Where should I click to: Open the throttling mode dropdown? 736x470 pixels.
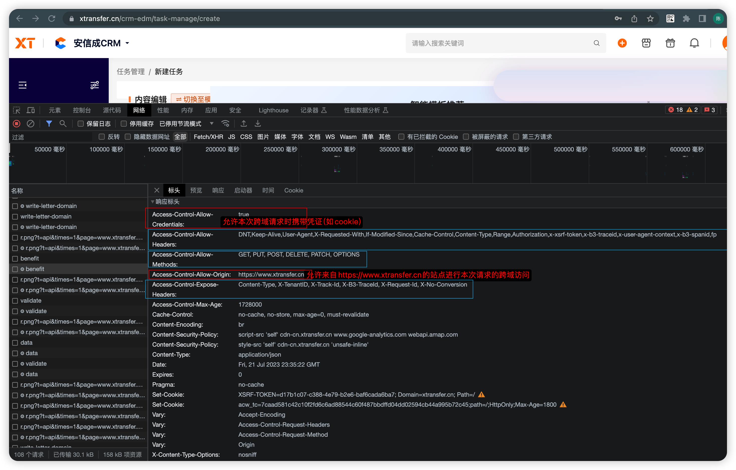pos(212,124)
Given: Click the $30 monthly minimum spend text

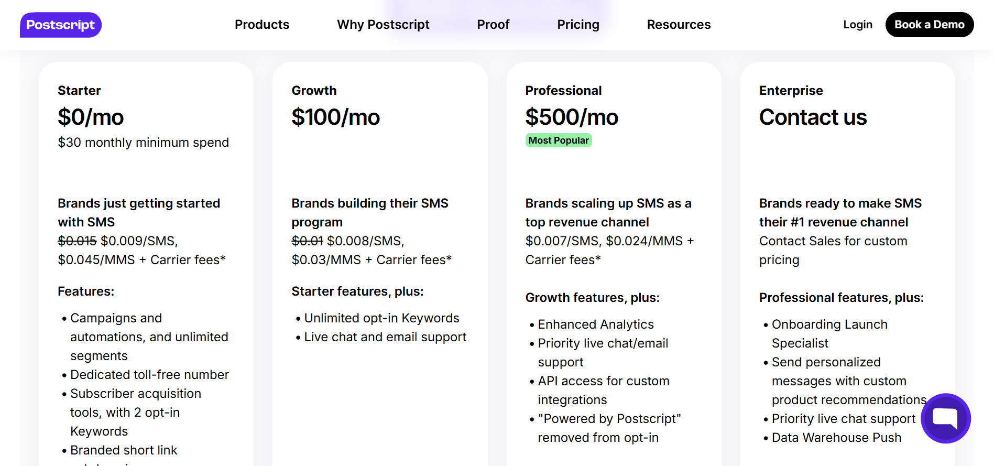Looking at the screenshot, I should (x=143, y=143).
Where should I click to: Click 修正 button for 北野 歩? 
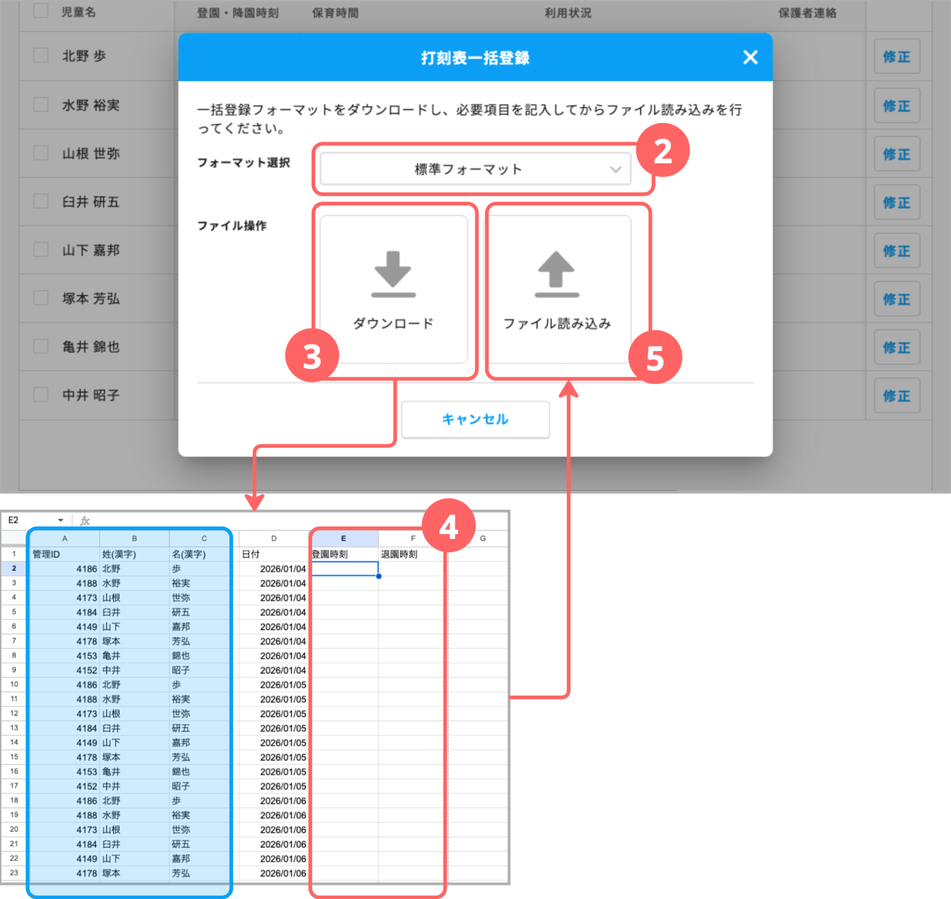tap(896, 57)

§ **GIVEN REQUEST**
Reproduce the data above verbatim, line by line, but omit the pictures.

§ **SOLUTION**
Where should I click to: Open the throttling mode dropdown? 736x470 pixels.
pos(212,124)
Given: Click the $30 monthly minimum spend text

Looking at the screenshot, I should (x=143, y=143).
Where should I click to: Click 修正 button for 北野 歩? 
tap(896, 57)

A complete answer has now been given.